Ryanair charges most for snacks

RYANAIR might brand itself as a low-cost carrier but the Irish airline has emerged as the most expensive when it comes to the cost of in-flight food and drink.

A new survey reveals the no-frills airline charges more than most of its other main Irish and British rivals for a range of on-board snacks.

The study by British-based travel cost comparison site Nowfly found Ryanair was the most expensive in every category of food and drink except spirits, which are not available on Ryanair flights.

It claims the Irish airline charges up to 35% more for beverages, 30% more for sandwiches and 50% more for a small bottle of wine than its competitors.

The survey shows that hot drinks and light snacks are still complimentary on most British Airways flights, although the airline has recently announced that it is to stop providing meals on flights lasting less than 2½ hours.

However, most other airlines including Aer Lingus, Bmi, EasyJet, Flybe and Monarch all charge for similar items.

A bag of peanuts ranges from £1 (€1.10) on both Bmi and Monarch to £1.80 with Ryanair. A 330ml can of beer costs £4.05 on a Ryanair flight but £3 with Flybe and £3.50 with Aer Lingus.

Ryanair charges £1.60 for a 150ml can of Pepsi, while both Bmi and Flybe charge just £1.50 for a larger 250ml can.

A cup of tea or coffee on board Ryanair is £2.70 but a mere £1.80 on a Bmi flight and £2 with Aer Lingus.

A 500ml bottle of water is £2.70 on Ryanair but the same bottle is just £1.50 with Aer Lingus. A 187ml bottle of wine is £3.50 on Aer Lingus flights but £5.35 with Ryanair.
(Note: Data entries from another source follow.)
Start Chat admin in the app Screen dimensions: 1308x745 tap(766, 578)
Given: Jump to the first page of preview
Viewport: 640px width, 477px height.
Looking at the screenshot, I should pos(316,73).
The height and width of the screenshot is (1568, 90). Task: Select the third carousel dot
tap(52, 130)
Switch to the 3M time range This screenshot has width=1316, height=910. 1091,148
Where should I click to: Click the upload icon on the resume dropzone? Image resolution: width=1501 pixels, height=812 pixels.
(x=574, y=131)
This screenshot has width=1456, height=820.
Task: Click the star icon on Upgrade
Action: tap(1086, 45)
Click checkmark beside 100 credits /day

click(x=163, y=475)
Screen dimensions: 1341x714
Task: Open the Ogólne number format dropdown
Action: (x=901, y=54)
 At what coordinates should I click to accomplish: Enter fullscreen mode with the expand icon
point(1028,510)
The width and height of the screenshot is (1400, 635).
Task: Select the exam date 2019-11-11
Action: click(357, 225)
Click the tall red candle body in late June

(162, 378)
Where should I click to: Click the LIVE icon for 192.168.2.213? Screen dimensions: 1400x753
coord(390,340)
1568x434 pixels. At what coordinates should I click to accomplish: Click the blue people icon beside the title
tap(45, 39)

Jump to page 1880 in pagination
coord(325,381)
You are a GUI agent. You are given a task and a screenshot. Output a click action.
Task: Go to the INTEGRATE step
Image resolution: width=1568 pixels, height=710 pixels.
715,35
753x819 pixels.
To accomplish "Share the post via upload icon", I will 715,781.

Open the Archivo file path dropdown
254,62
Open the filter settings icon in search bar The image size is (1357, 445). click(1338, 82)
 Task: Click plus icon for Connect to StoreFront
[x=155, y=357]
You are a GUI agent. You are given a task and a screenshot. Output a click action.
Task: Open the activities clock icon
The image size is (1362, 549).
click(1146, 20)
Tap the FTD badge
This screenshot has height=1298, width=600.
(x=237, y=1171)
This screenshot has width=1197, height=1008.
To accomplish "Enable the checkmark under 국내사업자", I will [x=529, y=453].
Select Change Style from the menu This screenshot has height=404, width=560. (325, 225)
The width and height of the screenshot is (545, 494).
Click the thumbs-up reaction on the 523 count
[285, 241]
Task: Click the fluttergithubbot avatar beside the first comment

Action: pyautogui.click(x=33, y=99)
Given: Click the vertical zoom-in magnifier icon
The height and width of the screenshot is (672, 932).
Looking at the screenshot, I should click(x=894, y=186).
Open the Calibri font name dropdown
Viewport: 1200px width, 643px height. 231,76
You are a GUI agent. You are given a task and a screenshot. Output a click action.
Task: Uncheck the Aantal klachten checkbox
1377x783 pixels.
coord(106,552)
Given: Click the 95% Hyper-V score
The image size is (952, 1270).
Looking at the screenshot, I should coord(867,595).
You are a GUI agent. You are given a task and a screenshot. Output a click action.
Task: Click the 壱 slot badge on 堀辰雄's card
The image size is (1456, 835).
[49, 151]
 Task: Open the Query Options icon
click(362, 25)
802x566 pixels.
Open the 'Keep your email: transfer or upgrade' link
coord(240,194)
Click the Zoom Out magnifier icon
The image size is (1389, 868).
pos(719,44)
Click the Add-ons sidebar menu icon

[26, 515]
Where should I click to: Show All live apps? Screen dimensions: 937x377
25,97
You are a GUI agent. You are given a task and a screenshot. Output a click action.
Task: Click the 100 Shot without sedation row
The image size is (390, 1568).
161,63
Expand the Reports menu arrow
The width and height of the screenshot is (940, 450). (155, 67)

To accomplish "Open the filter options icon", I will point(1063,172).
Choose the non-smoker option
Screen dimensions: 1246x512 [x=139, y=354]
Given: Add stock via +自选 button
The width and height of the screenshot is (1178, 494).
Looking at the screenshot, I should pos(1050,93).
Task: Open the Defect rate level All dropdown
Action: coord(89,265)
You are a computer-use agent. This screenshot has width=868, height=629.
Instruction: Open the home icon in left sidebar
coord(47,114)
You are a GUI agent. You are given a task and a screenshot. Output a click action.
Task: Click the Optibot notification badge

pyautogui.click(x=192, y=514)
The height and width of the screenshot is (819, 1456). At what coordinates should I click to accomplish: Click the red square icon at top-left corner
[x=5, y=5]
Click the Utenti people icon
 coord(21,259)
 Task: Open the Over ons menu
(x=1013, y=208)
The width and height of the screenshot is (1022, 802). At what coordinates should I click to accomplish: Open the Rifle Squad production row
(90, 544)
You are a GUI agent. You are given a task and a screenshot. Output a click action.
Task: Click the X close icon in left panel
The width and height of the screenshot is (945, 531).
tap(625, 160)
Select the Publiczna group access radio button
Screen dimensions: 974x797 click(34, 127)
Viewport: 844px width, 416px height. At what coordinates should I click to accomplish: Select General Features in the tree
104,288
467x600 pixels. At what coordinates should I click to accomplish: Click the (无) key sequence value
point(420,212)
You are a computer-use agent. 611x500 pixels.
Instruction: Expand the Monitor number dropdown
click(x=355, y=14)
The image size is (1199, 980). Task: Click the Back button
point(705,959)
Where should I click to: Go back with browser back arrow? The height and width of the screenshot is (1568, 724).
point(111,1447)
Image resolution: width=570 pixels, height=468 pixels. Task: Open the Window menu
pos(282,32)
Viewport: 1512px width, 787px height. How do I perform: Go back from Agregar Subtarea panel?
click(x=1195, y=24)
A Ryanair spokesperson defended the high charges for its in-flight services on the basis that the cost of the airline’s average fares was cheaper than its rivals.

“With Ryanair’s average fare being 80% to 600% cheaper than those of other airlines, I think passengers will happily pay a little more for an avoidable, superior quality, cheese and pickle sandwich,” said the spokesperson.

A separate report also recently highlighted how Ryanair earned almost €610m last year in ancillary revenue from Ryanair’s range of baggage charges, check-in fees, in-flight food and drink, as well as commission from hotel reservations, car hire and travel insurance.

It’s estimated that such revenue accounts for 20% of all Ryanair’s earnings — one of the highest proportions of ancillary income earned by any airline.

The growing trend of airlines imposing additional charges is currently being examined by the National Consumer Agency and the European Commission, which have becoming concerned at how extra charges can more than treble the original quoted price of a flight.

In Ryanair’s case they include up to €40 for an item of sports equipment, a €5 handling fee for each one-way flight and a €20 infant fee for children aged under two.

Ryanair also recently announced that it plans to increase its baggage fees by 50% from October 1.

It was recently highlighted that it has been charging its passengers at Dublin Airport more than 50% above the official rate for a wheelchair levy that is included in the price of all tickets.

Further details of the in-flight cost survey can be found at www.nowfly.co.uk.